The winter months are a good time to re-evaluate your Business Continuity Plan, as this is the time when it is most likely to get hit by adverse weather. And by looking into any fire risks at the same time, such as those posed by empty boxes or overstretched power source, you will inevitably reduce the likelihood that you will need to put any plans you have around your business recovery into action.
A Business Continuity Plan, or BCP, is where you create a detailed process which can be activated when your business is unsettled by an unforeseen event, and is unable to operate for any significant length of time. What is deemed as a detrimental time frame entirely depends on your business and turnover, but unless you are a seasonal business, even a few days closure could have a negative impact without the right measures in place.
Get to know the risks
First, you need to pinpoint what you think the risks are in your business. Once you have done this, you can start to think how subsequent planned action can minimise the impact.

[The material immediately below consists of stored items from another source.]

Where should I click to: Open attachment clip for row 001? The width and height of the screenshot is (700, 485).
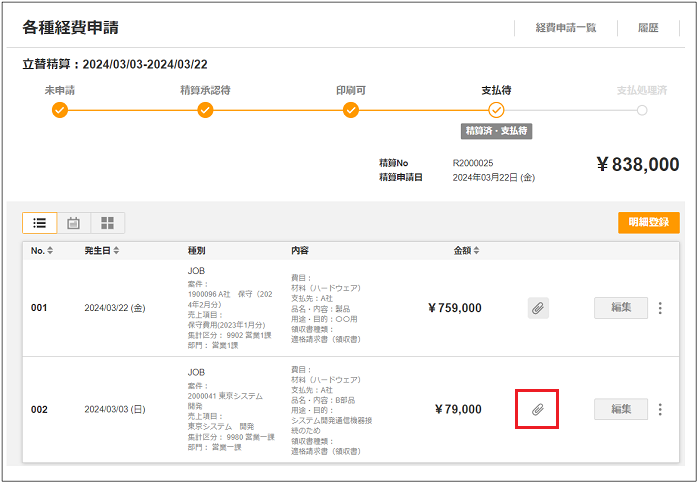[538, 308]
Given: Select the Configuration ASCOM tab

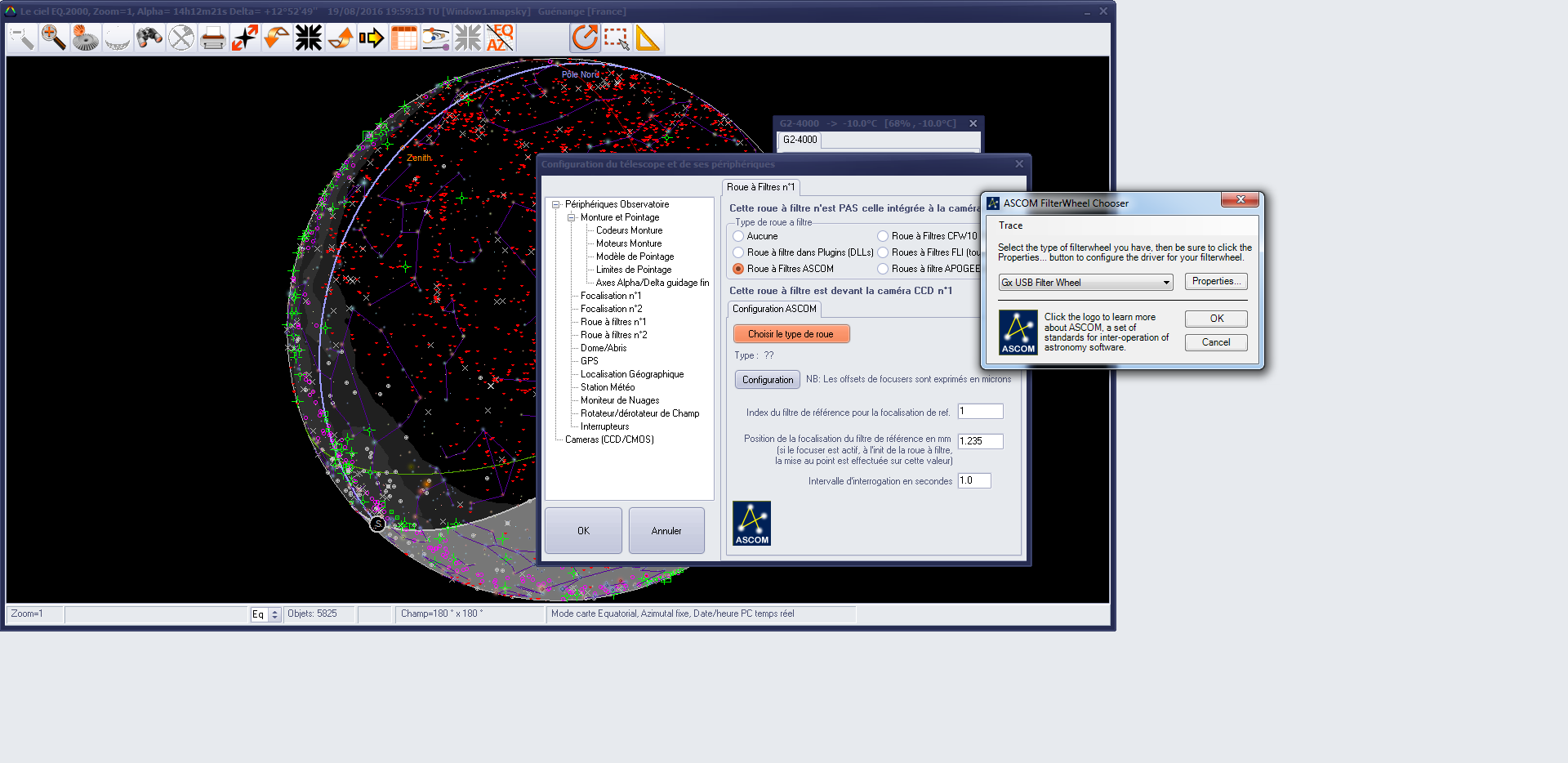Looking at the screenshot, I should coord(774,309).
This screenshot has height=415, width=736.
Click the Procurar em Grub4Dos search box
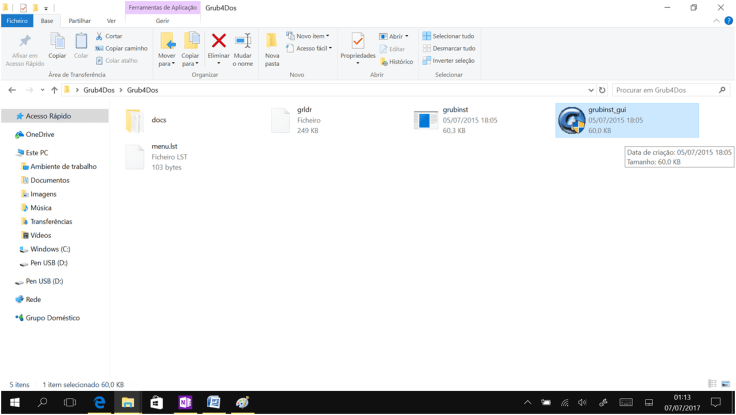click(663, 90)
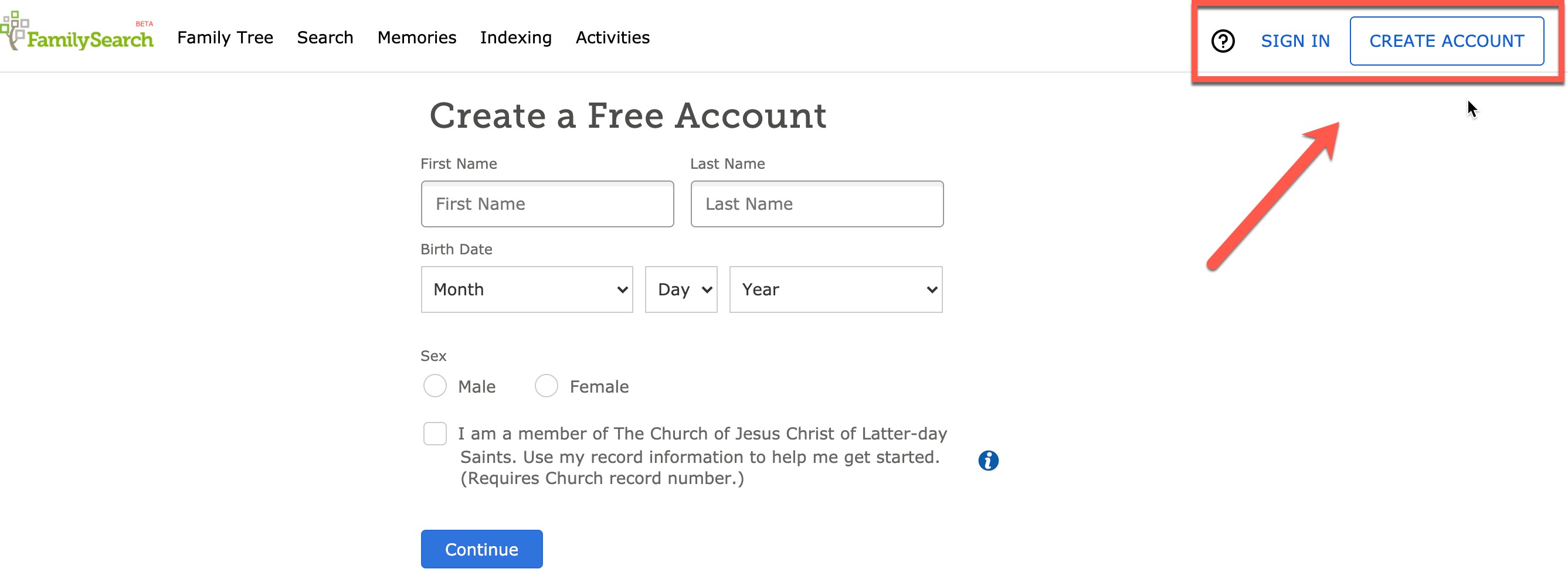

A fire risk assessment will highlight any areas you need to pay attention to, such as an unmanaged refuse area, an overflowing stock cupboard, and fire doors which are frequently propped open.
Choose your team
Allocate team members to certain roles in the event that you need activate your BCP. This might mean calling round customers and suppliers or arranging temporary alternative business premises. Keep a book of the important contact numbers, including your insurers and utility companies so these are not stored on a system which may otherwise be out of use.
Run a check
Trial your BCP to test its strengths and weaknesses. Do this on an annual basis or if there are any changes within your organisation which might affect your ability to carry out the plan.